Anzüglich altern
Absurde Sextipps, wirre Wortspiele: „Reizende Wäsche“ am Neuen Theater ist unterhaltsames Boulevardtheater

Nicht immerreizend: Tanja Schumann und Falk-Willy Wild als alterndes Ehepaar.Foto: Oliver Vosshage
Hannover. 25 Jahre sind Alice und Henry verheiratet, da brennt der erotische Funke nicht mehr so heiß. Deshalb hat Alice (Tanja Schumann) sich in der Bibliothek den Ratgeber „Sex für Dummies“ ausgeliehen und Henry (Falk-Willy Wild) zum Durcharbeiten des Werkes in ein „sexpositives“ Hotel mitgenommen.„Reizende Wäsche“ ist die neue Inszenierung am Neuen Theater, geschrieben von der kanadischen Autorin Michele Rimi, inszeniert von Oliver Geilhardt. Im Kern geht es um die Frage, wie die Ehe von Tanja und Henry gerettet werden kann. Sie haben sich nach drei Kindern und der langen Zeit auseinandergelebt und sind genervt voneinander. Henry ist unzufrieden in seinem Beruf, Tanja ist gelangweilt, beobachtet ihren Körper beim Altwerden. Die Erkenntnis, dass die Ursache ihrer Probleme nicht beim jeweils anderen liegt, dauert allerdings etwa anderthalb Stunden, bis zum Ende der Inszenierung. Dazwischen streiten sich die beiden und lassen sich fast scheiden, während sie absurde Sextipps aus dem Buch ausprobieren. Und immer in unpassenden Augenblicken kommt auch noch der Hotelbedienstete Pear (Pronomen: sie/ihr) vorbei.
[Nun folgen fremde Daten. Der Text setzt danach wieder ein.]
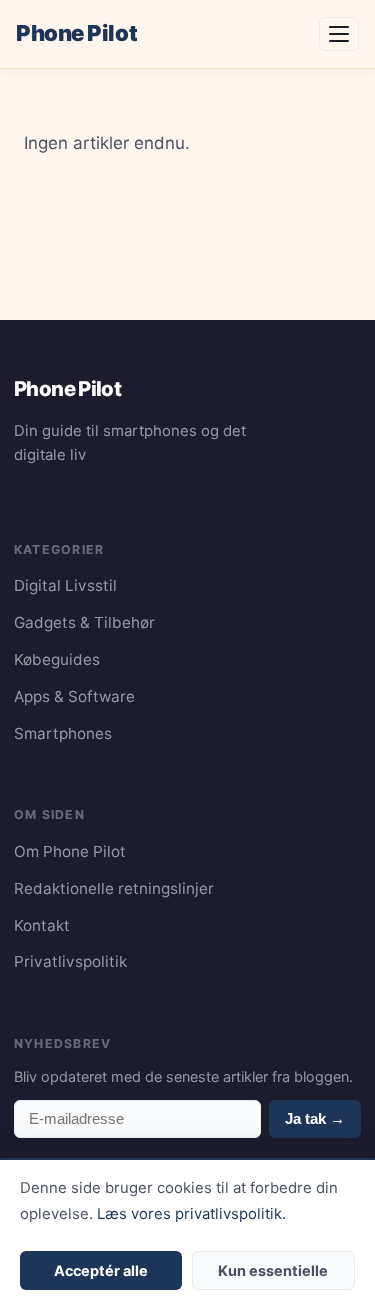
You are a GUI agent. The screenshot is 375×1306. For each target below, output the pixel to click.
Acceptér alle (101, 1270)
„Man wird einfach alt“, sagt Henry irgendwann, „das ist so. Man muss das Beste draus machen.“ Das ist mehr oder weniger die Quintessenz der Inszenierung. Die natürlich Boulevardtheater ist und sich deshalb nicht scheut, mit kleinen – manchmal etwas verklemmten – Anzüglichkeiten hausieren zu gehen, mit wirren Wortspielen und Figuren, die eher Karikaturen ihrer selbst sind. Aber das ist ja der Spaß an der Sache. Und den hat das Publikum. Beim Satz mit dem Altwerden gibt es Szenenapplaus, ebenso, als Tanja ihre erotische Fantasie mit einem italienischen Kellner erzählt. Die nicht nur leicht tuntige Pear (Ben Sommer) in schwarzer Lederhose und Netzunterhemd kommt super an. Bis zum Happy End fließt unter der Oberfläche allerdings auch Ernsthafteres mit: Dass Frauen mit zunehmendem Alter immer unsichtbarer werden, weil es kaum mediale Repräsentation gibt. Dass eigene Unzufriedenheit immer irgendwie auf andere projiziert wird, die dann die Leidtragenden davon werden. Aber es wird – das ist die Stärke des Boulevards – nie wirklich ernst, sondern bleibt bei zarten Andeutungen. Das Publikum dankt mit langem Applaus.

„Reizende Wäsche“ ist bis zum 9. November täglich außer montags jeweils um 19.30 Uhr im Neuen Theater in der Georgstraße zu sehen.